## Consegna A
Trascrivi dal brano sul Petrolchimico di Gela il passo che comincia con «Il Petrolchimico di» e prosegue fino a «però hanno prodotto.».
## Consegna B
Secondo il brano sul Petrolchimico di Gela, quante tonnellate di amianto avrebbero dovuto coprire i teli della discarica?

## Brano di riferimento
____________

Centocinquanta morti per tumore ogni anno. Fra il 2004 e il 2007 sono stati seicentodiciotto e le persone che si sono ammalate di cancro fra il 2004 e il 2008 sono state più di quattromila. Centinaia i bambini nati malformati, chissà quanti quelli che non sono nemmeno riusciti a nascere. Anni di denunce, spesso lanciate nel vento.
Il Petrolchimico di Gela - il mito dell'industrializzazione degli anni Sessanta - è sempre lì a mietere vittime, con il ricatto del lavoro, anche quando smobilita e annuncia quattrocento licenziamenti tutti in una volta nel diretto che ne portano come conseguenza altre centinaia nell'indotto. Il Petrolchimico è sempre lì, con il suo carico di morte, perché ai padroni non conviene mettere in sicurezza gli impianti: che crepino pure i lavoratori. Il tumore viene anche dopo molti anni, dopo che hanno lasciato il lavoro, intanto però hanno prodotto.
Oggi nella fabbrica della morte la Guardia costiera, su disposizione del procuratore Lucia Lotti, ha sequestrato per violazione delle leggi sulla tutela ambientale una delle vasche della "discarica controllata" della Raffineria numero 4, un impianto destinato a contenere rifiuti speciali pericolosi e che, proprio per questo, dovrebbe rispettare senza deroghe le rigide disposizioni di leggi. Evidentemente non era così: i militari hanno scoperto che i teli della discarica che avrebbero dovuto coprire ben sette tonnellate di amianto erano lacerati in più punti così come le borse contenenti i rifiuti. Subito dopo, da analisi di laboratorio è emerso che si tratta della varietà di amianto chiamata amosite che anche a distanza di quarant'anni può provocare il mesotelioma pleurico ed è ritenuta da studi recenti la causa principale delle patologie respiratorie perché le sue fibre sono microscopiche ed entrano facilmente negli alveoli polmonari. Ma ci può stare quarant'anni appunto il tumore nascosto lì, giusto il tempo di andare in pensione.

____________

## Record
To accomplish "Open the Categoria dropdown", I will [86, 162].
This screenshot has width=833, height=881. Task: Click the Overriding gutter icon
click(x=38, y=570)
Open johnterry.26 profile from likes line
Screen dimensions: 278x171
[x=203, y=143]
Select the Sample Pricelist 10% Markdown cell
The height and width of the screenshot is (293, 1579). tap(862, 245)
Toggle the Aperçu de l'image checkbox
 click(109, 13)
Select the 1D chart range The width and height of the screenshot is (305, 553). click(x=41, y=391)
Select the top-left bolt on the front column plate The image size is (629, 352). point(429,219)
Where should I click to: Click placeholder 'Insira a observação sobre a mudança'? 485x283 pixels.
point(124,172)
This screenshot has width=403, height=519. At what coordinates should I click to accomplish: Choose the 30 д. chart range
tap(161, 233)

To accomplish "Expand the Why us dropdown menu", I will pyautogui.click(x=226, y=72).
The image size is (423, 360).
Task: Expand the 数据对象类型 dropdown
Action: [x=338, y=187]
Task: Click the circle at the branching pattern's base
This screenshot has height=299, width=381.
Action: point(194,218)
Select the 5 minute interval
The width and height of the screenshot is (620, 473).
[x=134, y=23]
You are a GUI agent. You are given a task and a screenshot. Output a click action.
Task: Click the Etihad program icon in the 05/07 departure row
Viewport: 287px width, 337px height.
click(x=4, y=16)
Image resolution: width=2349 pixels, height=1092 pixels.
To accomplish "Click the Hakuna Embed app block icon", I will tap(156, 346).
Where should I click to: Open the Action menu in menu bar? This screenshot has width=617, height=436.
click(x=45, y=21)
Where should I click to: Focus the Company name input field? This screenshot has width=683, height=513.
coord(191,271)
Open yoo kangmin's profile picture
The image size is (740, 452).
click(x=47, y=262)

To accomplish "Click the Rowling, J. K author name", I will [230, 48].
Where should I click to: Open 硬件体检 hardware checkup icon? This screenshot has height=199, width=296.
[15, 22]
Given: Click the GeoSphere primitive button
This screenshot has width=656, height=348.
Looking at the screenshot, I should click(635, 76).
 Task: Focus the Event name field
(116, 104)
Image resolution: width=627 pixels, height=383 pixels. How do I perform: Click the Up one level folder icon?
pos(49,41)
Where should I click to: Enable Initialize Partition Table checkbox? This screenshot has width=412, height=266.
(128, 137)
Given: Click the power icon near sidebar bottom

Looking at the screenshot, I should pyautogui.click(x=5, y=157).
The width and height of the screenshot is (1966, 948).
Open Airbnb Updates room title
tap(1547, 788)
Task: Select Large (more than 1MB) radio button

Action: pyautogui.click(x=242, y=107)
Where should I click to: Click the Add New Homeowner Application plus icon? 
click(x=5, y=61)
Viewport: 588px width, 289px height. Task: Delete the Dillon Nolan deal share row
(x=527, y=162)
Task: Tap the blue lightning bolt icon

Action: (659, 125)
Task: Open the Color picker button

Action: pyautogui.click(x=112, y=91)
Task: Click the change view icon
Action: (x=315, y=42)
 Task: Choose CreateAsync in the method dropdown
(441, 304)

____________

## Soluzione A
Il Petrolchimico di Gela - il mito dell'industrializzazione degli anni Sessanta - è sempre lì a mietere vittime, con il ricatto del lavoro, anche quando smobilita e annuncia quattrocento licenziamenti tutti in una volta nel diretto che ne portano come conseguenza altre centinaia nell'indotto. Il Petrolchimico è sempre lì, con il suo carico di morte, perché ai padroni non conviene mettere in sicurezza gli impianti: che crepino pure i lavoratori. Il tumore viene anche dopo molti anni, dopo che hanno lasciato il lavoro, intanto però hanno prodotto.

## Soluzione B
Sette tonnellate.